- **TASK OBJECTIVE**
Write a continuation of the bug report on out-of-order replication pushes, starting right after its final sentence.

- **EXTRACT PROVIDED**
__________

[ 
https://issues.apache.org/jira/browse/HBASE-29501?page=com.atlassian.jira.plugin.system.issuetabpanels:all-tabpanel
 ]

Duo Zhang resolved HBASE-29501.
-------------------------------
    Fix Version/s: 2.7.0
                   3.0.0-beta-2
                   2.6.5
     Hadoop Flags: Reviewed
       Resolution: Fixed

Pushed to branch-2.6+.

Thanks [~tomasb] for contributing!

> IOException in SerialReplicationChecker.canPush causes entries to be pushed 
> out of order
> ----------------------------------------------------------------------------------------
>
>                 Key: HBASE-29501
>                 URL: https://issues.apache.org/jira/browse/HBASE-29501
>             Project: HBase
>          Issue Type: Bug
>          Components: Replication
>    Affects Versions: 2.6.2
>            Reporter: Tomas
>            Assignee: Tomas
>            Priority: Major
>              Labels: pull-request-available
>             Fix For: 2.7.0, 3.0.0-beta-2, 2.6.5
>
>
> HBase version: 2.6.2-hadoop3, 
> revision=6b3b36b429cf9a9d74110de79eb3b327b29ebf17 
> h1. Problem
> In several HBase test clusters with serial replication enabled, observed 
> entries with higher sequence ID being pushed before entries with lower 
> sequence ID when _SerialReplicationChecker.canPush_ throws an 
> {_}IOException{_}.

__________

- **DATA LINES**
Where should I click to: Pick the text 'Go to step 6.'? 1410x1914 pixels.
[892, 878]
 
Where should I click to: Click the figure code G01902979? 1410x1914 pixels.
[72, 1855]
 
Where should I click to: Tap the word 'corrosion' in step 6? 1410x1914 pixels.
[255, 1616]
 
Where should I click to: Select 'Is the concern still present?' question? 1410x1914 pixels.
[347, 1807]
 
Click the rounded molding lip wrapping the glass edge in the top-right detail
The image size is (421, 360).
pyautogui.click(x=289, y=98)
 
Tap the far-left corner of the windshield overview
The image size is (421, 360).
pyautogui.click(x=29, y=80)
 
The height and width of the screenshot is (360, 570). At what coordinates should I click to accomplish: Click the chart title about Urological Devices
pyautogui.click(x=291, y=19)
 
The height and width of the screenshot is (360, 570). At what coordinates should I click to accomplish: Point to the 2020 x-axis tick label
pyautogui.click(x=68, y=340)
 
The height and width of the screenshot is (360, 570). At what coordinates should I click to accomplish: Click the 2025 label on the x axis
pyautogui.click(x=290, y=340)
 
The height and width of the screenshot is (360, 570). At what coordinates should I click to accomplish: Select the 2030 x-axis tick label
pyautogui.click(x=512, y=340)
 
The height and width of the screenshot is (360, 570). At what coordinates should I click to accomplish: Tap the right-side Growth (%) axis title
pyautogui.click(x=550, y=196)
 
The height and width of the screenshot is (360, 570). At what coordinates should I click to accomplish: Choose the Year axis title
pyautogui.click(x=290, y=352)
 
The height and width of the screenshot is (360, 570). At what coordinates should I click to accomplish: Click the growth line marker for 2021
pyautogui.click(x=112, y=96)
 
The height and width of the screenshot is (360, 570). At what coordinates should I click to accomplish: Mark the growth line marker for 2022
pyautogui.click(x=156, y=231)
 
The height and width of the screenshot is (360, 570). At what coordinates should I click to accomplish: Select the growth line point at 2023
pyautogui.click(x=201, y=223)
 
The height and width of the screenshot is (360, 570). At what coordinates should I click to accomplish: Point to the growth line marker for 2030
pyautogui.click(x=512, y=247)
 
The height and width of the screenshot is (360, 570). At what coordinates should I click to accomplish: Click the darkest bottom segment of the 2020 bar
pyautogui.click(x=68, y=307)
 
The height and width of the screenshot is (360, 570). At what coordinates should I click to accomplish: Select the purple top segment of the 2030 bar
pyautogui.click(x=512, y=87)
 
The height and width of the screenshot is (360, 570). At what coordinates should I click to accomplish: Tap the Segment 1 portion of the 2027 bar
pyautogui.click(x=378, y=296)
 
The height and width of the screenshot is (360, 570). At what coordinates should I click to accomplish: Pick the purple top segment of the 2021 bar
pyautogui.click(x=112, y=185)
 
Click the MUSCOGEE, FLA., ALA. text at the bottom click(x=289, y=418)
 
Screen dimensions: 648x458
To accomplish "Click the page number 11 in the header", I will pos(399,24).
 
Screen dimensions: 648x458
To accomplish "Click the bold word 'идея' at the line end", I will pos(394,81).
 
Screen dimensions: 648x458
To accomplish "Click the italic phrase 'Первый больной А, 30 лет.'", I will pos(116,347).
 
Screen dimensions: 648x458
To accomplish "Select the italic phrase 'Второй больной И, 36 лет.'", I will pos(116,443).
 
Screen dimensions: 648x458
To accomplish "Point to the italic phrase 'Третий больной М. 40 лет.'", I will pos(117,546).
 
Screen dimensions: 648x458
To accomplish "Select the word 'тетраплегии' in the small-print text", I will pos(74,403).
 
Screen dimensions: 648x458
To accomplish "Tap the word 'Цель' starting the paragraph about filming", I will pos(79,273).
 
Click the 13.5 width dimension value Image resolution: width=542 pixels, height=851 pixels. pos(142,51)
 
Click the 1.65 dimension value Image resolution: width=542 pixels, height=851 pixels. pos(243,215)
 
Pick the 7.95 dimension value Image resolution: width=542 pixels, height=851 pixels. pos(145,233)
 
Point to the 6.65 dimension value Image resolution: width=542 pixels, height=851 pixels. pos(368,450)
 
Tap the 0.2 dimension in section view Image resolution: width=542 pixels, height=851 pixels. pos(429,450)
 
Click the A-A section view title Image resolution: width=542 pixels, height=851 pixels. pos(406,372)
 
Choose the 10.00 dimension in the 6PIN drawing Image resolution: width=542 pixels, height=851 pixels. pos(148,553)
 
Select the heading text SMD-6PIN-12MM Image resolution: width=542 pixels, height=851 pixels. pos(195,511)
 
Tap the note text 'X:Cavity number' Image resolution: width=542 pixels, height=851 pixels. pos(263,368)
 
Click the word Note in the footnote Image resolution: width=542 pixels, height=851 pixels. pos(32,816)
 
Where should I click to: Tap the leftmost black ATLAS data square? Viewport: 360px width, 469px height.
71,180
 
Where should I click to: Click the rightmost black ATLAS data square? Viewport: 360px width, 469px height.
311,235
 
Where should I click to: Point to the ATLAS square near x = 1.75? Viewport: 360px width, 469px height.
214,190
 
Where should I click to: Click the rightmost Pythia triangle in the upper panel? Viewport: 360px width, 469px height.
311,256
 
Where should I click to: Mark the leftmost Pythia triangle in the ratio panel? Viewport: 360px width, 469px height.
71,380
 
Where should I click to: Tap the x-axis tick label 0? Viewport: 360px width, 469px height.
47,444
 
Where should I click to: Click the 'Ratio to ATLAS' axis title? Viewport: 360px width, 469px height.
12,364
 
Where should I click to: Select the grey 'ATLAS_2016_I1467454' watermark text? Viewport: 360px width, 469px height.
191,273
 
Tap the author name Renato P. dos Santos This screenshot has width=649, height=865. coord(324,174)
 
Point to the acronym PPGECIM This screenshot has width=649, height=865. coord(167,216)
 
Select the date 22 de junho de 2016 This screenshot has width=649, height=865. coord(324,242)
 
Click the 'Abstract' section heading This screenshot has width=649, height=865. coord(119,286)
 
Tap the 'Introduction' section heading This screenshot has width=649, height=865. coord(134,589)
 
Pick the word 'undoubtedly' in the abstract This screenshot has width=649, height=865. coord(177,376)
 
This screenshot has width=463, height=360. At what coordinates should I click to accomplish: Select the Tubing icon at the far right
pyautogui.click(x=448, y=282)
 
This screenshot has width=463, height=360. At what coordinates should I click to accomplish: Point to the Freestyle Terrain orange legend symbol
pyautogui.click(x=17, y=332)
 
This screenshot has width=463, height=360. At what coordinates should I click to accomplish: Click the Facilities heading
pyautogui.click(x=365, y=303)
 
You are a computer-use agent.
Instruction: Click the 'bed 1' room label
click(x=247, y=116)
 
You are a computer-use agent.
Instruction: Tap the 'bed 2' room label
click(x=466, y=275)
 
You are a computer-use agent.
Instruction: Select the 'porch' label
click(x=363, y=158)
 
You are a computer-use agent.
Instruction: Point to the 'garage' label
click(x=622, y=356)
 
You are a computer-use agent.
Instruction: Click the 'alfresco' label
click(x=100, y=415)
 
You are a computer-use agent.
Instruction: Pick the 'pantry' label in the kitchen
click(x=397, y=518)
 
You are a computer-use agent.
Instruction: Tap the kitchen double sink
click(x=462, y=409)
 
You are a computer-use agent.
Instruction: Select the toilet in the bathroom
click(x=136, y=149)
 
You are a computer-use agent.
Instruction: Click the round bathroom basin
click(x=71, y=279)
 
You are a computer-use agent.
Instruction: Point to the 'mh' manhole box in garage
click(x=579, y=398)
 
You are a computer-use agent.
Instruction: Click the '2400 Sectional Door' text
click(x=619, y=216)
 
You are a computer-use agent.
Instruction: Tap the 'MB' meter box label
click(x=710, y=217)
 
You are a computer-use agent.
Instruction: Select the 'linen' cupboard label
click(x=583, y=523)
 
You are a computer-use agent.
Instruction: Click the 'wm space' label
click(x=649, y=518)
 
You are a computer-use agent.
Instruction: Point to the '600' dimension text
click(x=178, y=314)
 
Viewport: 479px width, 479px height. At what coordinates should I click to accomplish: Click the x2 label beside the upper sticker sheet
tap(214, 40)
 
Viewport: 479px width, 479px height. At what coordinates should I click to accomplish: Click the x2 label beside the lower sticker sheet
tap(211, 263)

__________

- **TASK ANSWER**
> The exception is caught in 
> {_}SerialReplicationSourceWALReader.readWALEntries{_}. When handling the 
> exception instead of breaking out of the surrounding for loop the code may 
> continue to push the entry and record its sequence ID in zookeeper:
>  
> {code:java}
> try {
>  if (!checker.canPush(entry, firstCellInEntryBeforeFiltering)) {
>    if (batch.getLastWalPosition() > positionBefore) {
>      // we have something that can push, break
>      break;
>    } else {
>      checker.waitUntilCanPush(entry, firstCellInEntryBeforeFiltering);
>    }
>  }
> } catch (IOException e) {
>  LOG.warn("failed to check whether we can push the WAL entries", e);
>  if (batch.getLastWalPosition() > positionBefore) {
>    // we have something that can push, break
>    break;
>  }
>  sleepMultiplier = sleep(sleepMultiplier);
> }
> // <--- continue here after exception is caught
> // arrive here means we can push the entry, record the last sequence id
> batch.setLastSeqId(Bytes.toString(entry.getKey().getEncodedRegionName()),
>  entry.getKey().getSequenceId());
> // actually remove the entry.
> removeEntryFromStream(entryStream, batch);
> if (addEntryToBatch(batch, entry)) {
>  break;
> }
> {code}
>  
> h2. IOException Example 1)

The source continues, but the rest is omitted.